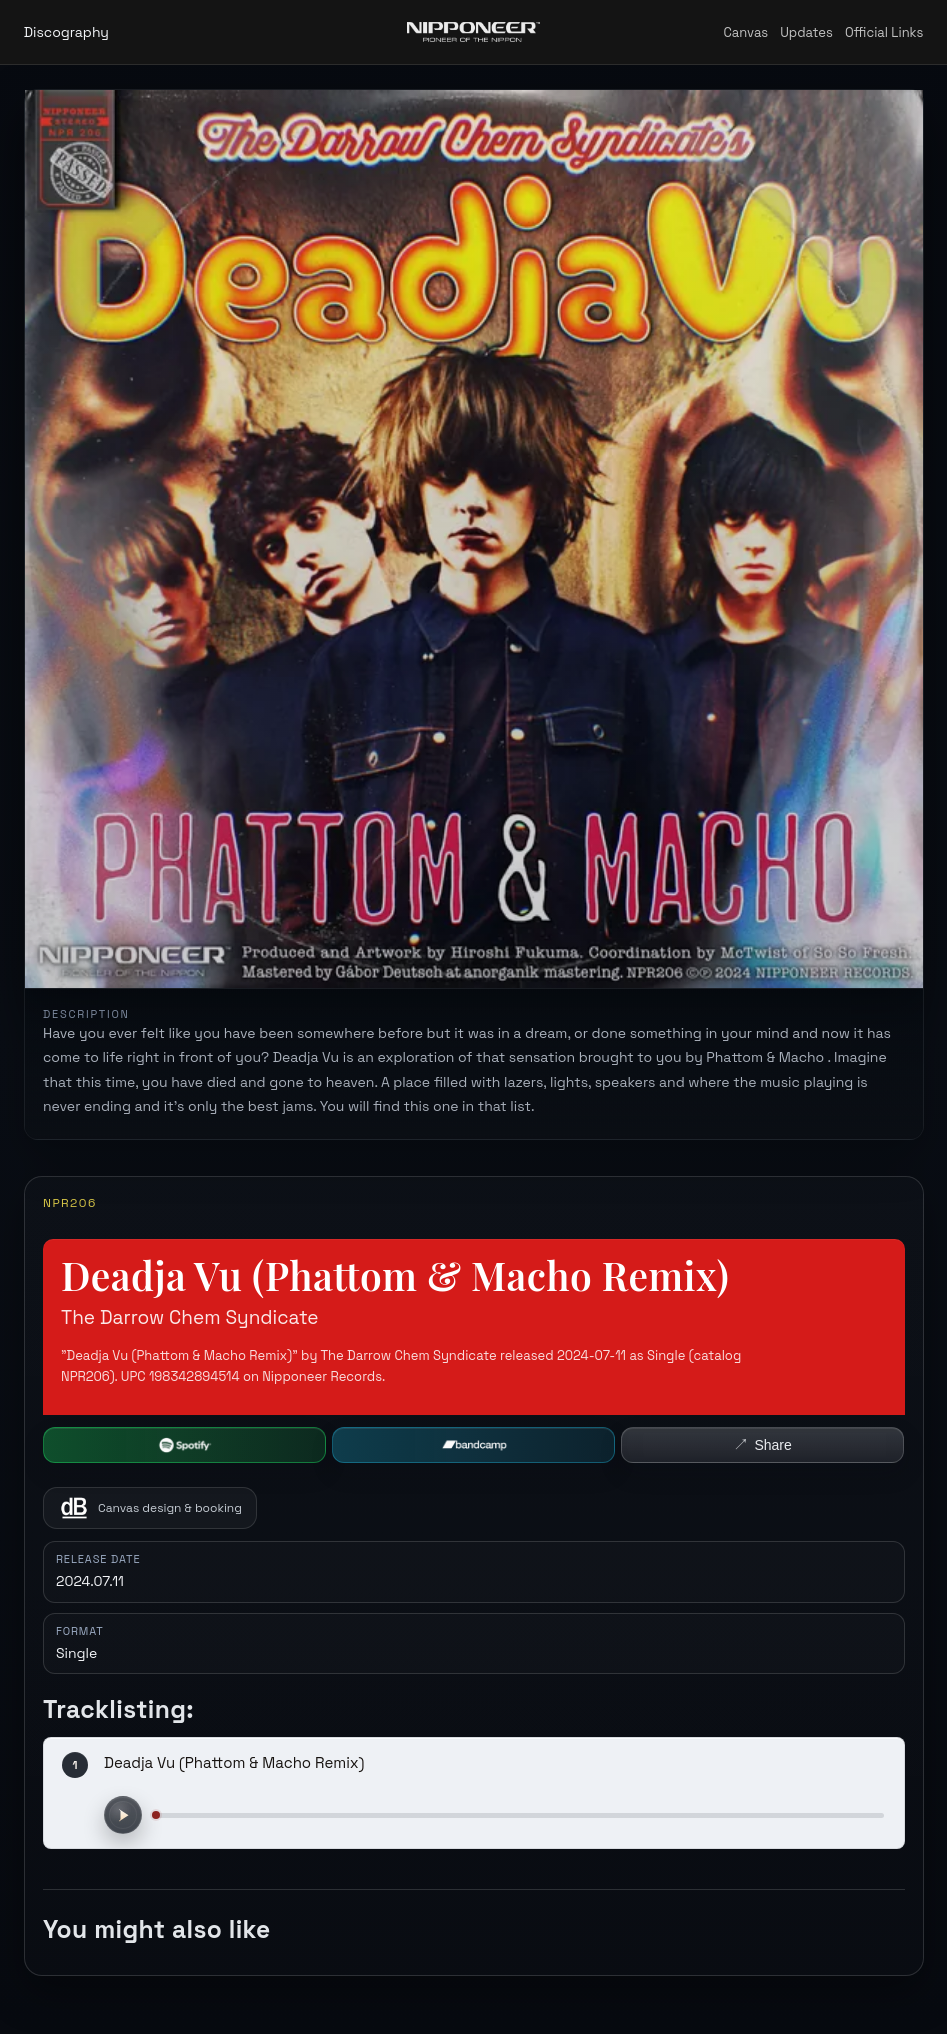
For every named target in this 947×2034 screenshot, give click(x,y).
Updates (806, 32)
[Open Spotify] (184, 1445)
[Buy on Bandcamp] (473, 1445)
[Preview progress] (518, 1815)
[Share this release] (762, 1445)
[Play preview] (123, 1815)
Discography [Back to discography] (66, 32)
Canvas (745, 32)
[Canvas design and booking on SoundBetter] (150, 1508)
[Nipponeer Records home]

- **수행할 작업**
"[Preview progress] (518, 1815)"이 들어 있는 줄에서 시작해 자료의 마지막 줄까지만, "release"를 "album"로 바꾸어 수정한 형태로 다시 적으십시오. 그 밖의 부분은 모두 그대로 두십시오.

- **예상 답안**
[Preview progress] (518, 1815)
[Share this album] (762, 1445)
[Play preview] (123, 1815)
Discography [Back to discography] (66, 32)
Canvas (745, 32)
[Canvas design and booking on SoundBetter] (150, 1508)
[Nipponeer Records home]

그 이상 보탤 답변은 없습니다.